• _Exercise details_:
Copy out every line of the material below verbatim, leaving out the pictures.
** start **
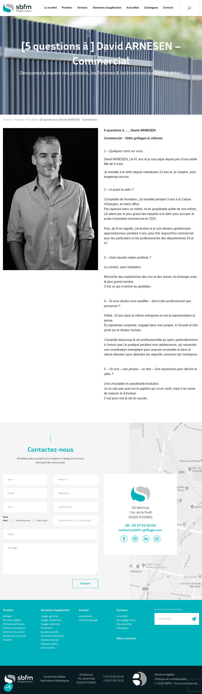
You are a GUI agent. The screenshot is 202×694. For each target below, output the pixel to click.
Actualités (132, 7)
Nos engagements (126, 620)
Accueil (7, 120)
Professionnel (23, 520)
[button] (8, 687)
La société (50, 7)
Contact (168, 7)
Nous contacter (126, 638)
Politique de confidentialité (170, 679)
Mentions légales (164, 674)
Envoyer (85, 583)
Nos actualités (124, 624)
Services (82, 7)
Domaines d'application (107, 7)
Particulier (42, 520)
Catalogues (151, 7)
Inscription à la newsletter (168, 609)
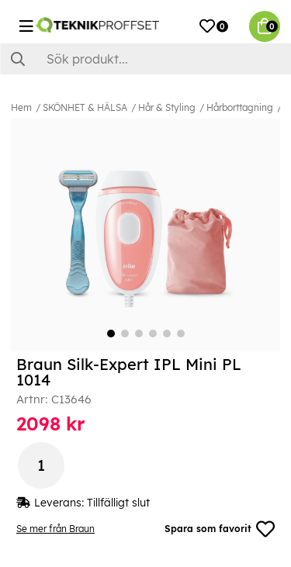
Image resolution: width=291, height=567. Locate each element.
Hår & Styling (167, 107)
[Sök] (145, 58)
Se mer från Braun (55, 528)
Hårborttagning (239, 107)
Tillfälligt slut (118, 503)
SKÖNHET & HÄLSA (85, 107)
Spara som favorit (220, 529)
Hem (21, 107)
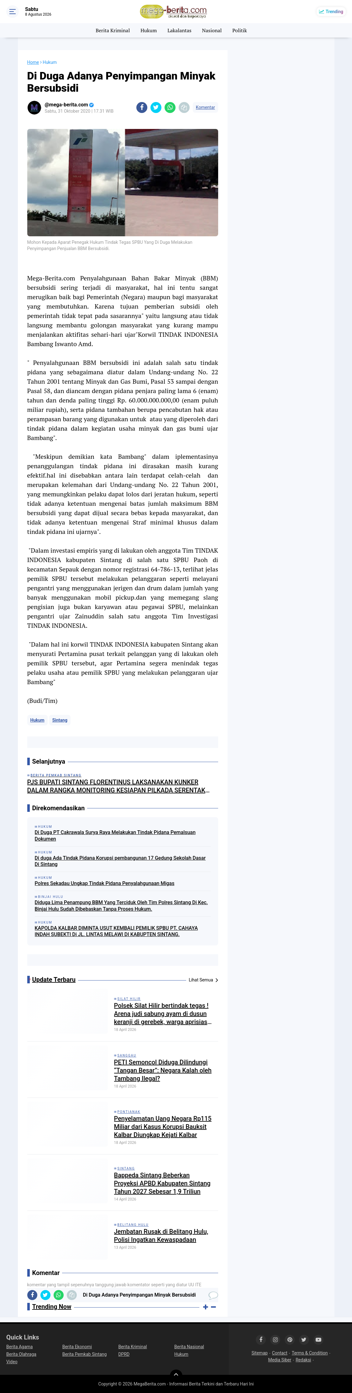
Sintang (59, 720)
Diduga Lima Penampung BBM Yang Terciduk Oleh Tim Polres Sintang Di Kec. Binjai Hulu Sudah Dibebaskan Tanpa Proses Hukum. (121, 905)
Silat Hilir (129, 999)
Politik (239, 30)
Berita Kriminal (113, 30)
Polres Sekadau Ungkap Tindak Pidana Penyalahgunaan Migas (105, 883)
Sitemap (259, 1352)
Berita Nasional (189, 1346)
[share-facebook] (141, 107)
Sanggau (127, 1055)
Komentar (205, 107)
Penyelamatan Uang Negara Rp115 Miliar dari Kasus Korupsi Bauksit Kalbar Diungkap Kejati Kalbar (163, 1127)
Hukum (148, 30)
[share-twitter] (155, 107)
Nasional (212, 30)
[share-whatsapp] (170, 107)
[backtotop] (176, 1376)
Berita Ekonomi (77, 1346)
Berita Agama (19, 1346)
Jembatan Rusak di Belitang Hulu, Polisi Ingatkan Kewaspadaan (161, 1235)
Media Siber (279, 1359)
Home (33, 62)
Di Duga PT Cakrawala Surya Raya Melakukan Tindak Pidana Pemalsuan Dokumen (115, 835)
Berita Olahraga (21, 1354)
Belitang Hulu (133, 1225)
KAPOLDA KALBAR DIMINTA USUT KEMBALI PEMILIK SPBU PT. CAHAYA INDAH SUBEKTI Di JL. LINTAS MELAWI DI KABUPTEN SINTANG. (116, 931)
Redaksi (303, 1359)
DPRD (123, 1354)
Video (12, 1361)
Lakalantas (179, 30)
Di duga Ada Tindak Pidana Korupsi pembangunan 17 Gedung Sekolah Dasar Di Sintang (120, 861)
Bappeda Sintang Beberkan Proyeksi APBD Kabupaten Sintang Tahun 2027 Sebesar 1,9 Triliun (162, 1183)
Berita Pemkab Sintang (84, 1354)
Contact (279, 1352)
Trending (334, 11)
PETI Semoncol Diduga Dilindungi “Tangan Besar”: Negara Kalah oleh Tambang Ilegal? (163, 1070)
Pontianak (129, 1112)
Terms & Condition (310, 1352)
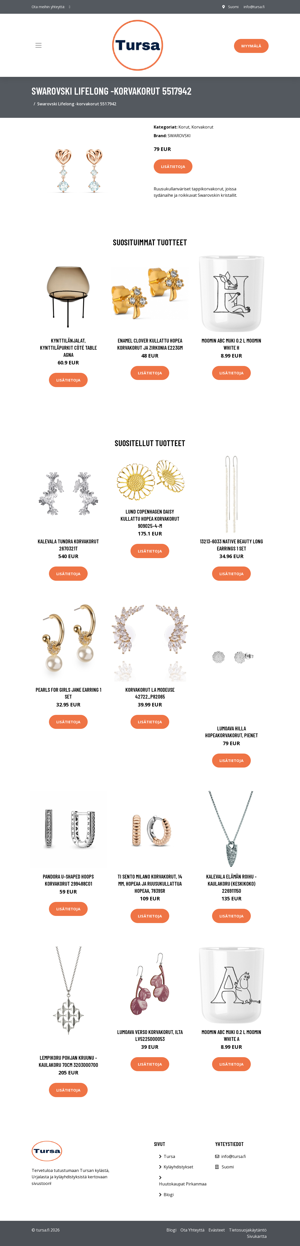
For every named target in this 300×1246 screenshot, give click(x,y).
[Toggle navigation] (38, 45)
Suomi (233, 6)
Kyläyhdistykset (178, 1167)
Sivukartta (257, 1236)
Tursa (169, 1156)
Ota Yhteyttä (192, 1230)
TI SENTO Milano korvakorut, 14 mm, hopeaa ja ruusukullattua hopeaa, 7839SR (150, 883)
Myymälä (251, 45)
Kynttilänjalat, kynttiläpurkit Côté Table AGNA (68, 347)
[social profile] (69, 7)
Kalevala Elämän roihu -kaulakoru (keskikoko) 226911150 (231, 883)
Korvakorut (202, 127)
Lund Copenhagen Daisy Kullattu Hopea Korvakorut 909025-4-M (150, 518)
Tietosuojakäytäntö (248, 1230)
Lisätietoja (173, 166)
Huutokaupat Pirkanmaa (182, 1184)
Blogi (169, 1194)
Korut (183, 127)
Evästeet (216, 1230)
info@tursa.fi (254, 6)
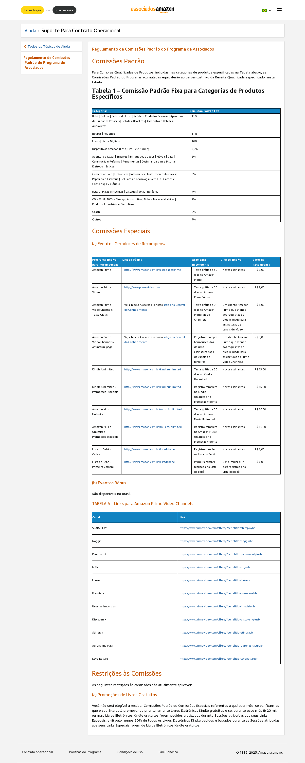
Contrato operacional (37, 752)
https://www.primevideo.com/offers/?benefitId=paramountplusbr (221, 554)
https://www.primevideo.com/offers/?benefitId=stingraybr (217, 632)
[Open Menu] (278, 10)
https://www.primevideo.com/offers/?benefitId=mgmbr (215, 567)
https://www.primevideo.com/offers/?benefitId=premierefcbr (219, 593)
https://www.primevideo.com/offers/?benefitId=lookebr (215, 580)
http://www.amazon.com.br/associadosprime (152, 269)
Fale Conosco (168, 752)
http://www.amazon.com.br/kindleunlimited (152, 369)
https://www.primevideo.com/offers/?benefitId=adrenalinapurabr (221, 645)
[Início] (152, 10)
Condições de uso (130, 752)
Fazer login (32, 10)
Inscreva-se (64, 10)
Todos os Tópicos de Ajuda (49, 46)
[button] (267, 10)
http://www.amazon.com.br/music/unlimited (153, 409)
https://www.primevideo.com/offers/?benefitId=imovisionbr (218, 606)
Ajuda (30, 30)
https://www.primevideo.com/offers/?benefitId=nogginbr (216, 541)
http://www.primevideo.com (142, 287)
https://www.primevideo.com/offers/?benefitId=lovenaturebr (218, 658)
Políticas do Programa (85, 752)
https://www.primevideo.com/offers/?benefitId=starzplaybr (217, 527)
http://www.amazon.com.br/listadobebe (149, 449)
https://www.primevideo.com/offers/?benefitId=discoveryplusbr (220, 619)
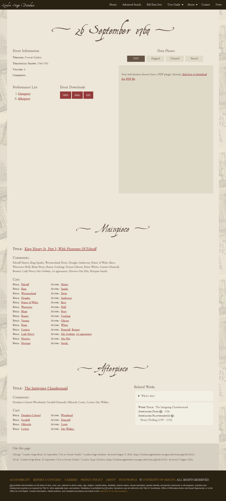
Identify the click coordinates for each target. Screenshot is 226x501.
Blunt (24, 311)
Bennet (76, 329)
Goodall (25, 420)
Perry (64, 311)
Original (155, 58)
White (64, 325)
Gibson (65, 320)
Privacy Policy (92, 480)
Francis (25, 316)
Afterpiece (24, 99)
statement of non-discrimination (113, 491)
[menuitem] (113, 4)
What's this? (148, 396)
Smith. (65, 343)
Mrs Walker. (68, 429)
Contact (205, 4)
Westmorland (28, 293)
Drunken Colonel (31, 415)
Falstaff (25, 284)
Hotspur (26, 343)
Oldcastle (26, 424)
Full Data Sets (154, 4)
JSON (65, 95)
** end **
• _Answer to this exercise_:
You are a GUI agent. The screenshot is 202×694. For each target below, output the pixel to click.
Actualités (132, 7)
Nos engagements (126, 620)
Accueil (7, 120)
Professionnel (23, 520)
[button] (8, 687)
La société (50, 7)
Contact (168, 7)
Nous contacter (126, 638)
Politique de confidentialité (170, 679)
Mentions légales (164, 674)
Envoyer (85, 583)
Nos actualités (124, 624)
Services (82, 7)
Domaines d'application (107, 7)
Particulier (42, 520)
Catalogues (151, 7)
Inscription à la newsletter (168, 609)
Image resolution: width=291, height=567. Locate each element.
Hår & Styling (167, 107)
[Sök] (145, 58)
Se mer från Braun (55, 528)
Hårborttagning (239, 107)
Tillfälligt slut (118, 503)
SKÖNHET & HÄLSA (85, 107)
Spara som favorit (220, 529)
Hem (21, 107)
Sintang (59, 720)
Diduga Lima Penampung BBM Yang Terciduk Oleh Tim Polres Sintang Di Kec. Binjai Hulu Sudah Dibebaskan Tanpa Proses Hukum. (121, 905)
Silat Hilir (129, 999)
Politik (239, 30)
Berita Kriminal (113, 30)
Polres Sekadau Ungkap Tindak Pidana Penyalahgunaan Migas (105, 883)
Sitemap (259, 1352)
Berita Nasional (189, 1346)
[share-facebook] (141, 107)
Sanggau (127, 1055)
Komentar (205, 107)
Penyelamatan Uang Negara Rp115 Miliar dari Kasus Korupsi Bauksit Kalbar Diungkap Kejati Kalbar (163, 1127)
Hukum (148, 30)
[share-twitter] (155, 107)
Nasional (212, 30)
[share-whatsapp] (170, 107)
[backtotop] (176, 1376)
Berita Ekonomi (77, 1346)
Berita Agama (19, 1346)
Jembatan Rusak di Belitang Hulu, Polisi Ingatkan Kewaspadaan (161, 1235)
Media Siber (279, 1359)
Home (33, 62)
Di Duga PT Cakrawala Surya Raya Melakukan Tindak Pidana Pemalsuan Dokumen (115, 835)
Berita Olahraga (21, 1354)
Belitang Hulu (133, 1225)
KAPOLDA KALBAR DIMINTA USUT KEMBALI PEMILIK SPBU PT. CAHAYA INDAH SUBEKTI Di JL. LINTAS MELAWI DI KABUPTEN SINTANG. (116, 931)
Redaksi (303, 1359)
DPRD (123, 1354)
Video (12, 1361)
Lakalantas (179, 30)
Di duga Ada Tindak Pidana Korupsi pembangunan 17 Gedung Sekolah Dasar Di Sintang (120, 861)
Bappeda Sintang Beberkan Proyeksi APBD Kabupaten Sintang Tahun 2027 Sebesar 1,9 Triliun (162, 1183)
Berita Pemkab Sintang (84, 1354)
Contact (279, 1352)
Trending (334, 11)
PETI Semoncol Diduga Dilindungi “Tangan Besar”: Negara Kalah oleh Tambang Ilegal? (163, 1070)
Pontianak (129, 1112)
Terms & Condition (310, 1352)
For every named target in this 300×1246 screenshot, give click(x,y).
[Toggle navigation] (38, 45)
Suomi (233, 6)
Kyläyhdistykset (178, 1167)
Sivukartta (257, 1236)
Tursa (169, 1156)
Ota Yhteyttä (192, 1230)
TI SENTO Milano korvakorut, 14 mm, hopeaa ja ruusukullattua hopeaa, 7839SR (150, 883)
Myymälä (251, 45)
Kynttilänjalat, kynttiläpurkit Côté Table AGNA (68, 347)
[social profile] (69, 7)
Kalevala Elämän roihu -kaulakoru (keskikoko) 226911150 (231, 883)
Korvakorut (202, 127)
Lund Copenhagen Daisy Kullattu Hopea Korvakorut 909025-4-M (150, 518)
Tietosuojakäytäntö (248, 1230)
Lisätietoja (173, 166)
Huutokaupat Pirkanmaa (182, 1184)
Blogi (169, 1194)
Korut (183, 127)
Evästeet (216, 1230)
info@tursa.fi (254, 6)
Contrato operacional (37, 752)
https://www.primevideo.com/offers/?benefitId=paramountplusbr (221, 554)
https://www.primevideo.com/offers/?benefitId=stingraybr (217, 632)
[Open Menu] (278, 10)
https://www.primevideo.com/offers/?benefitId=mgmbr (215, 567)
https://www.primevideo.com/offers/?benefitId=premierefcbr (219, 593)
https://www.primevideo.com/offers/?benefitId=lookebr (215, 580)
http://www.amazon.com.br/associadosprime (152, 269)
Fale Conosco (168, 752)
http://www.amazon.com.br/kindleunlimited (152, 369)
https://www.primevideo.com/offers/?benefitId=adrenalinapurabr (221, 645)
[Início] (152, 10)
Condições de uso (130, 752)
Fazer login (32, 10)
Inscreva-se (64, 10)
Todos os Tópicos de Ajuda (49, 46)
[button] (267, 10)
http://www.amazon.com.br/music/unlimited (153, 409)
https://www.primevideo.com/offers/?benefitId=imovisionbr (218, 606)
Ajuda (30, 30)
https://www.primevideo.com/offers/?benefitId=nogginbr (216, 541)
http://www.primevideo.com (142, 287)
https://www.primevideo.com/offers/?benefitId=lovenaturebr (218, 658)
Políticas do Programa (85, 752)
https://www.primevideo.com/offers/?benefitId=starzplaybr (217, 527)
http://www.amazon.com.br/listadobebe (149, 449)
https://www.primevideo.com/offers/?benefitId=discoveryplusbr (220, 619)
Identify the click coordinates for each target. Screenshot is 226x501.
Blunt (24, 311)
Bennet (76, 329)
Goodall (25, 420)
Perry (64, 311)
Original (155, 58)
White (64, 325)
Gibson (65, 320)
Privacy Policy (92, 480)
Francis (25, 316)
Afterpiece (24, 99)
statement of non-discrimination (113, 491)
[menuitem] (113, 4)
What's this? (148, 396)
Smith. (65, 343)
Mrs Walker. (68, 429)
Contact (205, 4)
Westmorland (28, 293)
Drunken Colonel (31, 415)
Falstaff (25, 284)
Hotspur (26, 343)
Oldcastle (26, 424)
Full Data Sets (154, 4)
JSON (65, 95)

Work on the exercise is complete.